#### SUPPLIED ENTRIES:
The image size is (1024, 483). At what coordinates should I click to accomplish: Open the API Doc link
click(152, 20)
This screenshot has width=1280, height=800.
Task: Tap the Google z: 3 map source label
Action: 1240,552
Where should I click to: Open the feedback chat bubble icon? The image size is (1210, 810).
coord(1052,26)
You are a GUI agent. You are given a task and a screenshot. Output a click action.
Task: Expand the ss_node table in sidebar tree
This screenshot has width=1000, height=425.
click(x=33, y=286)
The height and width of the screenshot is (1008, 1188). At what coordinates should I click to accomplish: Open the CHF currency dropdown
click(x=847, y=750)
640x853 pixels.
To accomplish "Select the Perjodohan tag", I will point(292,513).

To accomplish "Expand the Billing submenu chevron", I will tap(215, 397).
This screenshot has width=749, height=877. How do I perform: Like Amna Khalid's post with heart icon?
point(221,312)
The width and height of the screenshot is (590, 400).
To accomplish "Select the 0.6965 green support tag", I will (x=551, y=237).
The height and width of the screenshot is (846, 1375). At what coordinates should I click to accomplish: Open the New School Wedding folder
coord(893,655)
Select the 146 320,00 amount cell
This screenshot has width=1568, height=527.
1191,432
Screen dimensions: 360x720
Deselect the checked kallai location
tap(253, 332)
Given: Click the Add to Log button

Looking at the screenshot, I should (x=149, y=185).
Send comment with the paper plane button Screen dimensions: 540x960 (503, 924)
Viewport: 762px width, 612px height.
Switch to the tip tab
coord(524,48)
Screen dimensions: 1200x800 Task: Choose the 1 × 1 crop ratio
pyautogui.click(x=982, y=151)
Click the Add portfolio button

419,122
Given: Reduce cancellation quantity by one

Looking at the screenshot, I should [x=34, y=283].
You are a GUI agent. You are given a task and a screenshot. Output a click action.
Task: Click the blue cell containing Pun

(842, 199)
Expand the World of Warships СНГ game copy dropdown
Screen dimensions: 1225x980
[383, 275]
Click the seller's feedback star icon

#### THE PROBLEM:
Copy out the material exactly, omitting nothing.

#### ANSWER TO THE EXERCISE:
The image size is (1024, 483). At what coordinates should I click to accomplish: Open the API Doc link
click(152, 20)
This screenshot has width=1280, height=800.
Task: Tap the Google z: 3 map source label
Action: 1240,552
Where should I click to: Open the feedback chat bubble icon? The image size is (1210, 810).
coord(1052,26)
You are a GUI agent. You are given a task and a screenshot. Output a click action.
Task: Expand the ss_node table in sidebar tree
This screenshot has width=1000, height=425.
click(x=33, y=286)
The height and width of the screenshot is (1008, 1188). At what coordinates should I click to accomplish: Open the CHF currency dropdown
click(x=847, y=750)
640x853 pixels.
To accomplish "Select the Perjodohan tag", I will point(292,513).

To accomplish "Expand the Billing submenu chevron", I will tap(215, 397).
This screenshot has width=749, height=877. How do I perform: Like Amna Khalid's post with heart icon?
point(221,312)
The width and height of the screenshot is (590, 400).
To accomplish "Select the 0.6965 green support tag", I will (x=551, y=237).
The height and width of the screenshot is (846, 1375). At what coordinates should I click to accomplish: Open the New School Wedding folder
coord(893,655)
Select the 146 320,00 amount cell
This screenshot has width=1568, height=527.
1191,432
Screen dimensions: 360x720
Deselect the checked kallai location
tap(253, 332)
Given: Click the Add to Log button

Looking at the screenshot, I should (x=149, y=185).
Send comment with the paper plane button Screen dimensions: 540x960 (503, 924)
Viewport: 762px width, 612px height.
Switch to the tip tab
coord(524,48)
Screen dimensions: 1200x800 Task: Choose the 1 × 1 crop ratio
pyautogui.click(x=982, y=151)
Click the Add portfolio button

419,122
Given: Reduce cancellation quantity by one

Looking at the screenshot, I should [x=34, y=283].
You are a GUI agent. You are given a task and a screenshot. Output a click action.
Task: Click the blue cell containing Pun

(842, 199)
Expand the World of Warships СНГ game copy dropdown
Screen dimensions: 1225x980
[383, 275]
Click the seller's feedback star icon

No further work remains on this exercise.